HC Deb 21 March 1955 vol 538 cc1715-6
1. Mr. Hector Hughes

asked the Minister of Pensions and National Insurance if he is aware of the hardship imposed on those widows who, as the law now stands, are not entitled to any pension; and what steps he plans to take to remove this hardship.

The Minister of Pensions and National Insurance (Mr. Osbert Peake)

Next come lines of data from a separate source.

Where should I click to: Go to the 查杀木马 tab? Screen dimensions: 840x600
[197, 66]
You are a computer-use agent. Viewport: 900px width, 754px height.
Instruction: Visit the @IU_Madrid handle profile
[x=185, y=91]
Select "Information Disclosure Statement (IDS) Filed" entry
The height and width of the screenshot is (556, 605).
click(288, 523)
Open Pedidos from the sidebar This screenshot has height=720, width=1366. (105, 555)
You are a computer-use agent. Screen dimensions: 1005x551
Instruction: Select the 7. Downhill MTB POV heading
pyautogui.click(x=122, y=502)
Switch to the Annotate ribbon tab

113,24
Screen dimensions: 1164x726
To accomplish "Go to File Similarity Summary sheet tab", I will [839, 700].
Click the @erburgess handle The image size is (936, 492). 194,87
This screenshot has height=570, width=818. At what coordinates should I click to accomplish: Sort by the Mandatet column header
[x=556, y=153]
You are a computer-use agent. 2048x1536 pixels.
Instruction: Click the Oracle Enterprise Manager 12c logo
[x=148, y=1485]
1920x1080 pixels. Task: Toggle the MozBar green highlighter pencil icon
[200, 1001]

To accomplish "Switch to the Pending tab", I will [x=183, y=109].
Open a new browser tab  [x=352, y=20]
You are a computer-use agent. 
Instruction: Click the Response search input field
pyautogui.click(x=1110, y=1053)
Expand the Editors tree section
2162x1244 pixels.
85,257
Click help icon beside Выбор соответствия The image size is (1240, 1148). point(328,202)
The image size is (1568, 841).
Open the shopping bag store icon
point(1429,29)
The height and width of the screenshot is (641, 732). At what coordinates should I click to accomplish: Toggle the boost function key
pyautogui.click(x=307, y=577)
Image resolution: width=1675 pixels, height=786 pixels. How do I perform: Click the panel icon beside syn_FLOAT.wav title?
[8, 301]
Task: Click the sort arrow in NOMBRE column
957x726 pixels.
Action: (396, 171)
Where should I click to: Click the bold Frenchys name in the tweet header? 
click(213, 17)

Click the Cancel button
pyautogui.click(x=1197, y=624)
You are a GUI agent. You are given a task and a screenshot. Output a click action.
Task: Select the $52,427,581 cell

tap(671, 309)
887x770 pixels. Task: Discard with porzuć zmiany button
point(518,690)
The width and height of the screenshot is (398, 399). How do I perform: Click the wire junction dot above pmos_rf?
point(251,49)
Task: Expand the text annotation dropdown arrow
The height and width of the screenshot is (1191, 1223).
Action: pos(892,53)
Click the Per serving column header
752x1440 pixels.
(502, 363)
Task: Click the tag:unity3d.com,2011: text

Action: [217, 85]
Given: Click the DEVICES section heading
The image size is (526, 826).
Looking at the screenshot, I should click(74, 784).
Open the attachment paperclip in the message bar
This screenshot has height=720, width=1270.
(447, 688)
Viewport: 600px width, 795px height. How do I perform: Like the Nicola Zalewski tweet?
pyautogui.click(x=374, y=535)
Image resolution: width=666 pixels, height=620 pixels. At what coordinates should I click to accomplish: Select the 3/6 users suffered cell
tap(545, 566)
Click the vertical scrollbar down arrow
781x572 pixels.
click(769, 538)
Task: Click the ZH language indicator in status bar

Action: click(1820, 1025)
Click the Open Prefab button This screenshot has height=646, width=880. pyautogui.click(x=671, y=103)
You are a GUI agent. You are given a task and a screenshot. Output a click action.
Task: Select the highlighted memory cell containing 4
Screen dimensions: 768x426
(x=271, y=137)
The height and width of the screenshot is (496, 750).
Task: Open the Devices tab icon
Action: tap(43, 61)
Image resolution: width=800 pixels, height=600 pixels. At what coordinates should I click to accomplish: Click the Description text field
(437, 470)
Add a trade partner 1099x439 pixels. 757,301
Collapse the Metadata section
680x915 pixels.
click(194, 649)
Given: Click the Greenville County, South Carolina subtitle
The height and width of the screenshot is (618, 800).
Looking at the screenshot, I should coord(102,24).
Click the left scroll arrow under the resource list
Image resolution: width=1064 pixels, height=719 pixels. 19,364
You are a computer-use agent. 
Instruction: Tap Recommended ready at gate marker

The widowhood provisions of the National Insurance Acts are being reviewed by the National Insurance Advisory Committee, and I must await their Report. I would remind the hon. Member of the help which the National Assistance Board can provide in cases of need.

Mr. Hughes

While thanking the Minister for that reply, may I ask him whether the inquiry which is taking place is directed to increasing the pensions of the 10s. widows, and will it do anything to enable them to cope with the rising cost of living?

Mr. Peake

As the hon. and learned Gentleman probably recalls, we had a considerable debate during the passage of the National Insurance Bill before Christmas on these widowhood provisions, and, I think with the general approval of the House, I announced that I was referring them to the Advisory Committee. This is a very big subject, and I think we shall all await with interest the Report of the Committee on the new provisions which were embodied in 1948.

16. Lieut.-Colonel Lipton

asked the Minister of Pensions and National Insurance what report he has received from the National Insurance Advisory Committee relating to the pension of widows receiving only 10s. a week.

Mr. Peake

I regret that I cannot add to the reply give to the hon. and gallant Member on 31st January.

Lieut.-Colonel Lipton

Is the right hon. Gentleman not aware that delay in dealing with this matter is becoming something of a public scandal? Last December he gave an undertaking that the position of these widows would be reviewed. When will it be reviewed and when will something be done for this small but deserving class of pensioners?

Mr. Peake

It is now under review by the National Insurance Advisory Committee. That is an eminent body representing both sides of industry as well as other independent people. It reviewed maternity provisions during the lifetime of the preceding Government and took between a year to 15 months to produce its Report. I cannot hold out any hope that it will report on this matter in the near future. It is a matter of importance and the Committee should be given adequate time to investigate it.

Mr. G. M. Thomson

In handing this matter to the Committee, did the Minister emphasise its urgency and the need for a report as soon as possible?

Mr. Peake

We are all agreed that we should like to see the report as soon as practicable, but I am sure we all want to get a good scheme for these widows' pensions for the future; we must give very careful thought to any major alteration of the great Insurance Scheme upon which we embarked in 1948.

Lieut.-Colonel Lipton

In view of the completely unsatisfactory nature of the reply, I beg to give notice that I shall raise the matter on the Adjournment.